We are posted in Edmonton (posted here from Nova Scotia) my husband's father was just diagnosed with terminal lymphatic cancer and has 2 months or less  :'(. What is the process to apply to take a military flight home on compassionate grounds and how does my hubby apply for this type of leave? I work in policing and am able to take personal leave on these grounds, but am not sure how it works in the CF.


----------



## George Wallace (7 Jul 2010)

He would have to bring the matter up with his Chain of Command and arrange it through them.  They should arrange for him to have Leave and usually will arrange for his travel as well.  The amount of time that they give him may be restricted in length and/or timing (dates) due to operational or unit commitments.   His Orderly Room should be able to help him with the Regulations, entitlements and likely bookings, after he has seen his superiors.


----------



## Zoomie (7 Jul 2010)

Lilspark said:
			
		

> What is the process to apply to take a military flight home



Not much chance of getting on anything military - but there is a provision to help the member get home on other means.  Contact the Edmonton MFRC too - they have a contingency fund for this exact purpose.


----------



## SupersonicMax (7 Jul 2010)

Lilspark,

There are military flights leaving from Cold Lake from time to time.  Ask your husband to contact the Movement Squadron in Trenton to get a schedule and see if they can take you.


----------



## Lilspark (8 Jul 2010)

Thank you all for the advice, I'm going to make some contact tomorrow with the different options presented and see what we can do. I really want to get him home while his father is still here as I think he'd really regret waiting for the ... I want him to see him before the cancer takes over completely.


----------



## dapaterson (8 Jul 2010)

I'll find an old CANFORGEN and post some details - if he gets compassionate leave there's reimbursement for some travel expenses, up to twice for a family member.


----------



## Klinkaroo (8 Jul 2010)

Here is a nice website that will probably answer a lot of your questions about what is called Compassionate Travel Assistance
http://www.cmp-cpm.forces.gc.ca/dgcb-dgras/ps/db-as/faq/cta-atr-eng.asp
For the most up to date and best information, contact the BOR they will be able to direct you on the proper procedure

For the actual granting of leave that will come from the CO, passed up through the Chain of Command obviously.

Here is a link to the Leave Policy Manual :
http://www.cmp-cpm.forces.gc.ca/dgcb-dgras/pd/lea-con/doc/cflpm-mprcfc-eng.pdf

Chapter 7 Deals with Compassionate leave, some of the points are :
CO may grant up to 14 days of Compassionate leave
The OCC may grant up to 30 days inclusive of any days already given by the CO

I would also recommend talking to the Military Family Resource Center. They have a lot of resources to help in these situation. Also on a personal recommendation you may want to talk with a the base Chaplain. They can help in many different ways and have direct links to high up people and have a significant amount of pull if there are ever any issues.

Best of luck


----------



## Pat in Halifax (8 Jul 2010)

I just went home recently following my mom's passing. The compassionate leave should not be an issue. The CTA on the other hand is not the best - it is taxable (and therefore CPP and EI - 'able')and for me personally I rec'd back less than $500 for a $900+ claim. It is, however, as they say, better than nothing. Tell your hubby to talk to a clerk. The CBIs have little 'add ons' and addendums which only ORs seem to be able to access.


----------



## Pusser (12 Jul 2010)

Don't sweat the CPP and EI aspects of CTA.  There is a maximum amount of CPP and EI that each person pays every year and most members of the CF will pay that maximum amount before the year ends (junior privates, ordinary seamen and some officer cadets maybe not).  Therefore, you will most likely get back any CPP or EI that is deducted from CTA either because it won't be deducted from your salary later in the year, or you will get it refunded on your income tax return.  You don't have to do anything to ensure this happens.  It all comes out automatically in the wash.

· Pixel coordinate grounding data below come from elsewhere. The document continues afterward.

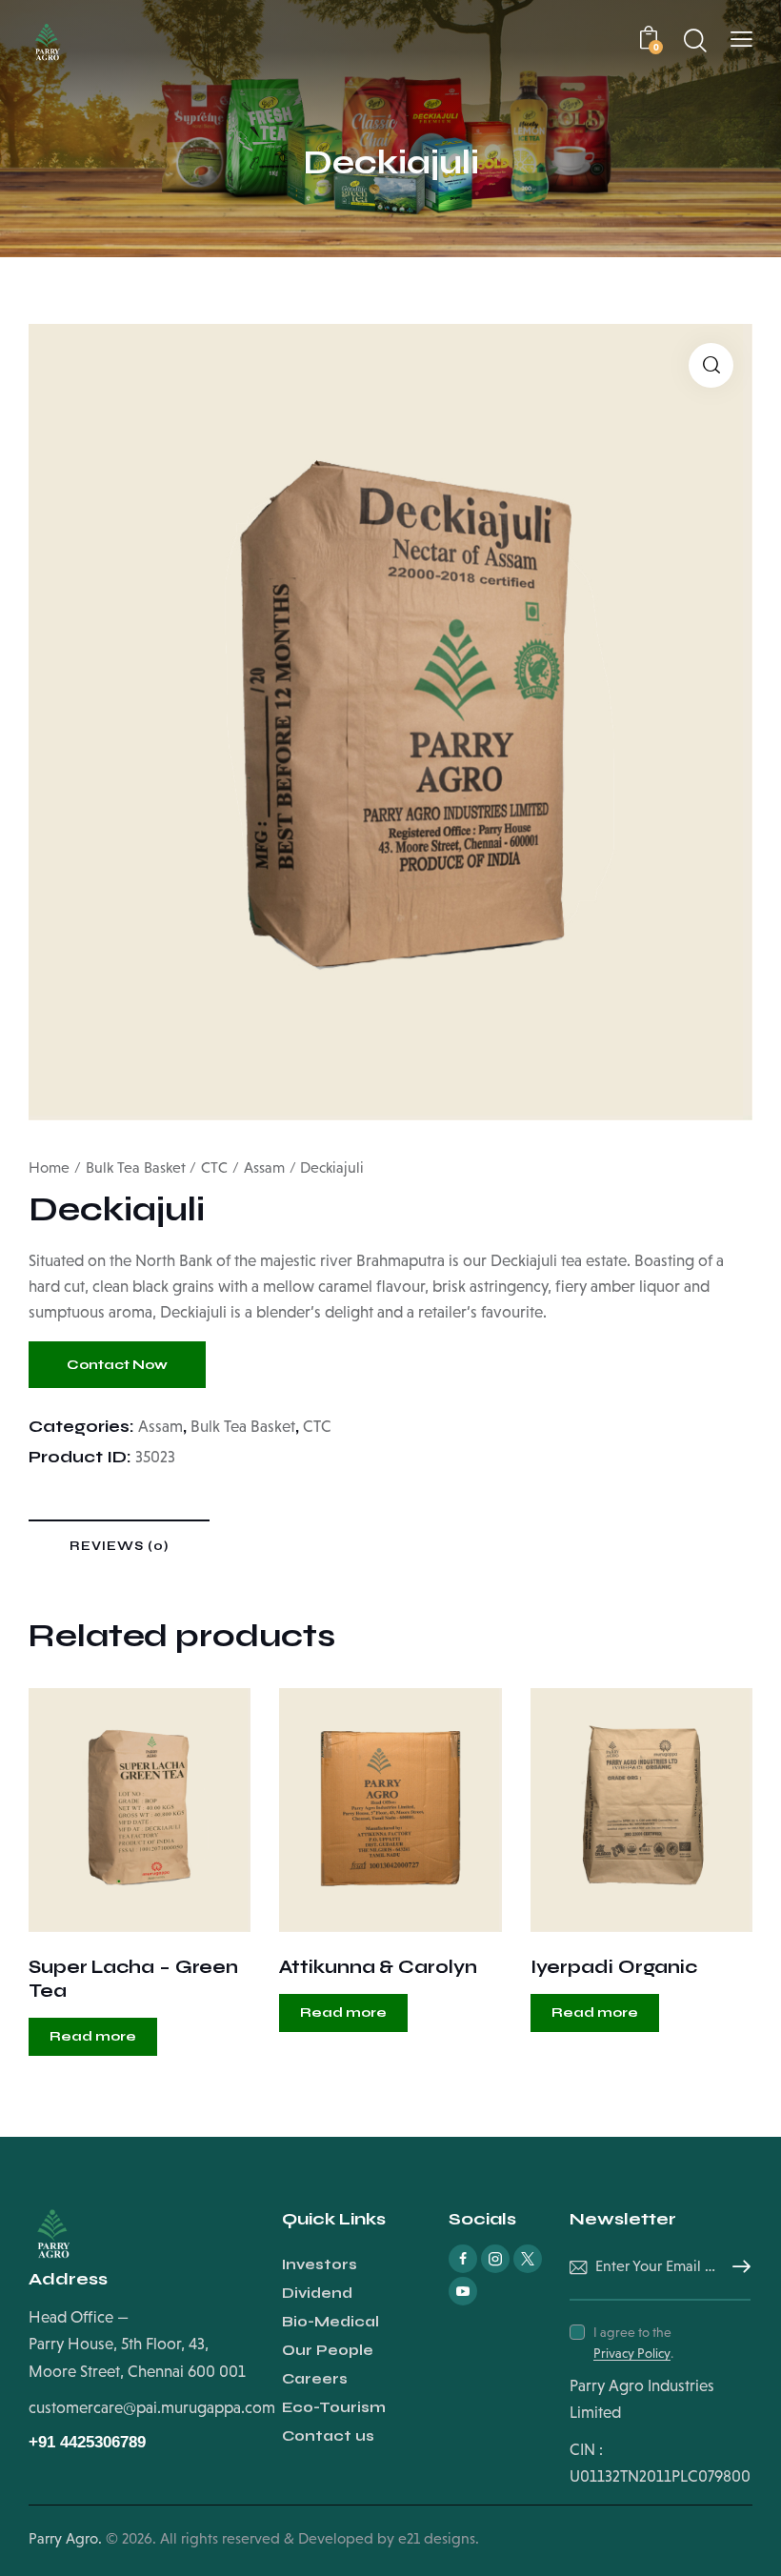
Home (49, 1167)
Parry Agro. (65, 2538)
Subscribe (736, 2267)
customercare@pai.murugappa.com (152, 2408)
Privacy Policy (632, 2353)
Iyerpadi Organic (614, 1967)
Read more (93, 2036)
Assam (264, 1167)
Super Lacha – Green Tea (133, 1979)
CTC (214, 1167)
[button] (113, 1809)
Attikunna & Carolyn (377, 1967)
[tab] (119, 1545)
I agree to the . (633, 2342)
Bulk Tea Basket (136, 1167)
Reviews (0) (119, 1546)
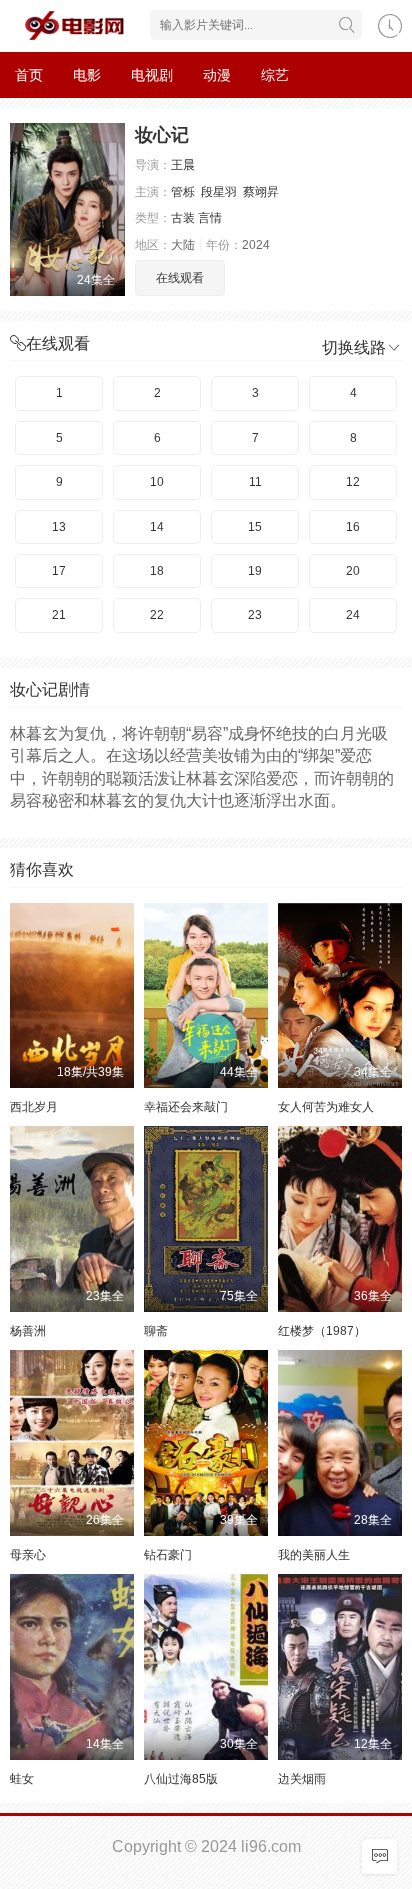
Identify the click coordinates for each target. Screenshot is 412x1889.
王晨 (183, 165)
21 (59, 615)
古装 (183, 218)
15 (255, 527)
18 (157, 571)
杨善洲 (28, 1331)
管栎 (183, 192)
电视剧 (152, 75)
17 (59, 571)
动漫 (217, 75)
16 (353, 527)
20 (353, 571)
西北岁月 (34, 1107)
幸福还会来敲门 (186, 1107)
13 (59, 527)
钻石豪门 (168, 1555)
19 (255, 571)
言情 (210, 218)
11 (255, 482)
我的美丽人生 (314, 1555)
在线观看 (180, 278)
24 (353, 615)
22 (157, 615)
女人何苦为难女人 (326, 1107)
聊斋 (156, 1331)
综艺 (275, 75)
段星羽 (219, 192)
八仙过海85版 (181, 1779)
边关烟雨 (302, 1779)
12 (353, 482)
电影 (87, 75)
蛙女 (22, 1779)
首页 (29, 75)
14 (157, 527)
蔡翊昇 (261, 192)
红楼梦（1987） (322, 1331)
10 (157, 482)
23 (255, 615)
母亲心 (28, 1555)
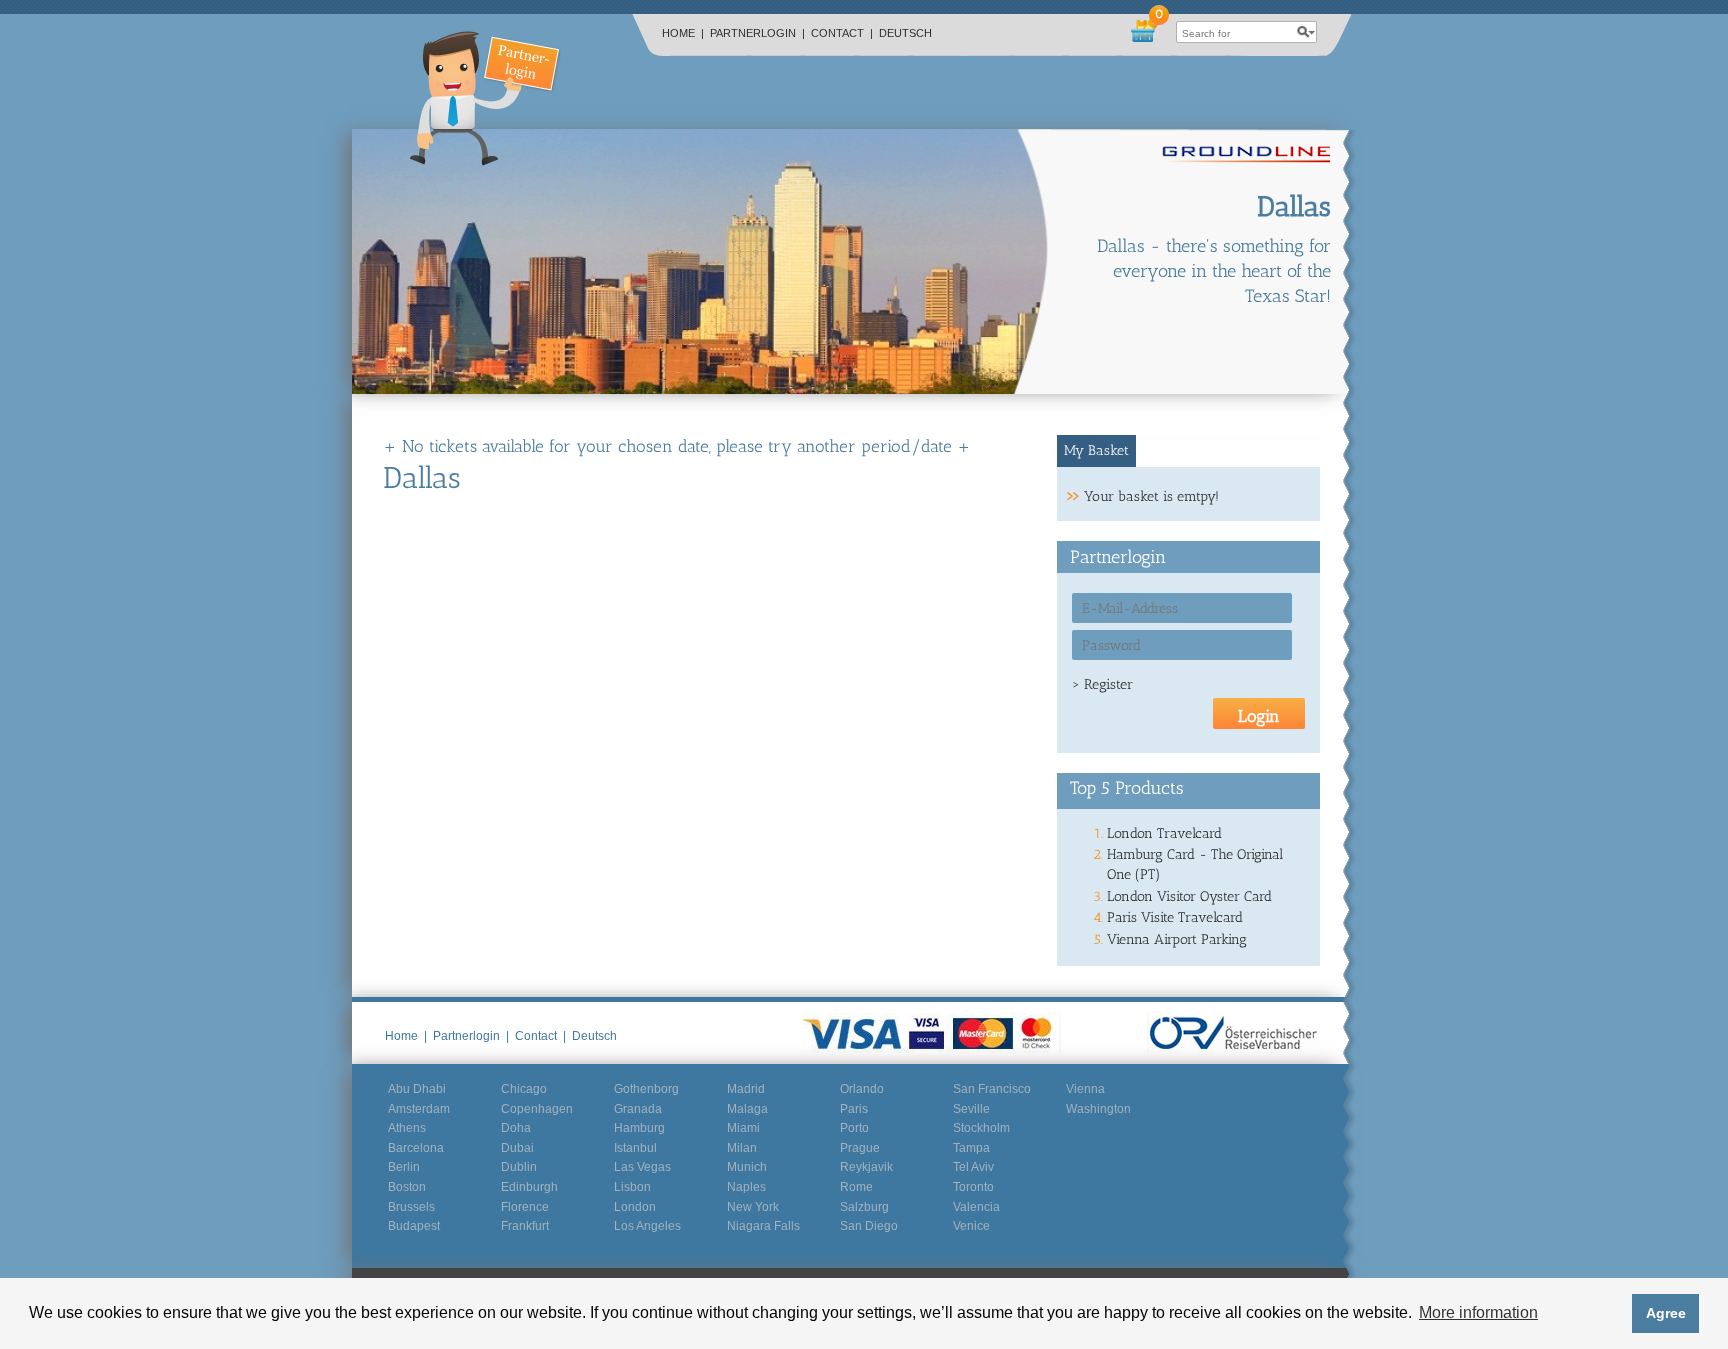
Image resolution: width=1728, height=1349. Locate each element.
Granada (638, 1109)
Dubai (517, 1148)
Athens (407, 1128)
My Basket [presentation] (1096, 450)
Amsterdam (419, 1109)
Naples (746, 1187)
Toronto (973, 1187)
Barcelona (416, 1148)
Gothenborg (646, 1089)
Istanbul (635, 1148)
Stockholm (981, 1128)
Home (683, 33)
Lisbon (632, 1187)
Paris (854, 1109)
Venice (971, 1226)
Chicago (524, 1089)
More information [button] (1478, 1312)
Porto (854, 1128)
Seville (971, 1109)
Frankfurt (525, 1226)
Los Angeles (647, 1226)
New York (753, 1207)
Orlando (862, 1089)
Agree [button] (1666, 1313)
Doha (516, 1128)
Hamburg (639, 1128)
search (1306, 32)
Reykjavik (866, 1167)
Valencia (976, 1207)
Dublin (519, 1167)
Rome (856, 1187)
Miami (743, 1128)
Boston (407, 1187)
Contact (842, 33)
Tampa (971, 1148)
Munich (747, 1167)
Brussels (411, 1207)
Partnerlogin (757, 33)
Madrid (746, 1089)
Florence (525, 1207)
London (635, 1207)
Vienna (1085, 1089)
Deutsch (905, 33)
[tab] (1097, 451)
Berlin (404, 1167)
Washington (1098, 1109)
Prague (860, 1148)
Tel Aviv (973, 1167)
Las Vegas (642, 1167)
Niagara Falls (763, 1226)
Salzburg (864, 1207)
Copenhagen (537, 1109)
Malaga (747, 1109)
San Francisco (992, 1089)
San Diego (869, 1226)
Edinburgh (529, 1187)
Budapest (414, 1226)
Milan (742, 1148)
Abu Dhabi (417, 1089)
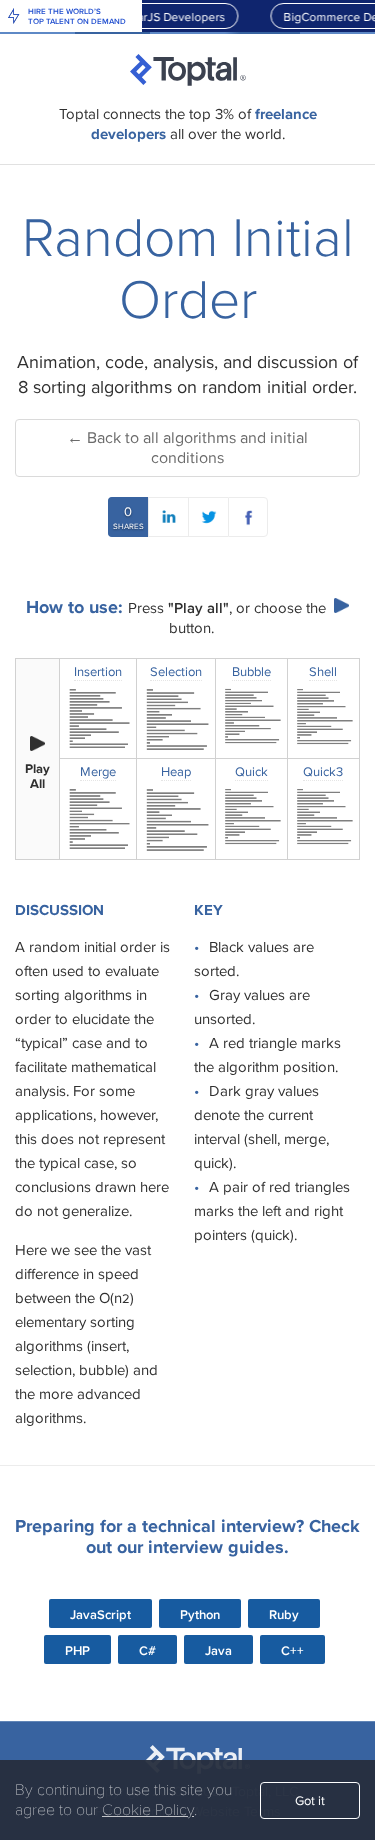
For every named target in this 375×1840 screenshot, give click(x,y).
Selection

There are no military flights available for this sort of thing ("Blue Barks" disappeared a long time ago).  The only way you can catch a ride on a military aircraft is if all the stars align and you happen to be in the right place at the right time (i.e. it helps to know someone who knows where the training flights are going and whether there's room for passengers and even then, no one is able to just sneak you onto a plane).


----------



## TimBit (13 Jul 2010)

From 2 AMS website (on the DIN if you have access http://trenton.mil.ca/8WingUnitsOperational/2AirMovSqn/CompassionateTravel_eng.asp):
"Compassionate leave travel may be authorized for:

The death or serious illness of a family member, or critical illness or injury, such that the patient’s life is in immediate danger; or


Traumatic situations relating to a family member due to severe injury, disease or trauma that could have detrimental and significant impact on the member's ability to perform his/her duties.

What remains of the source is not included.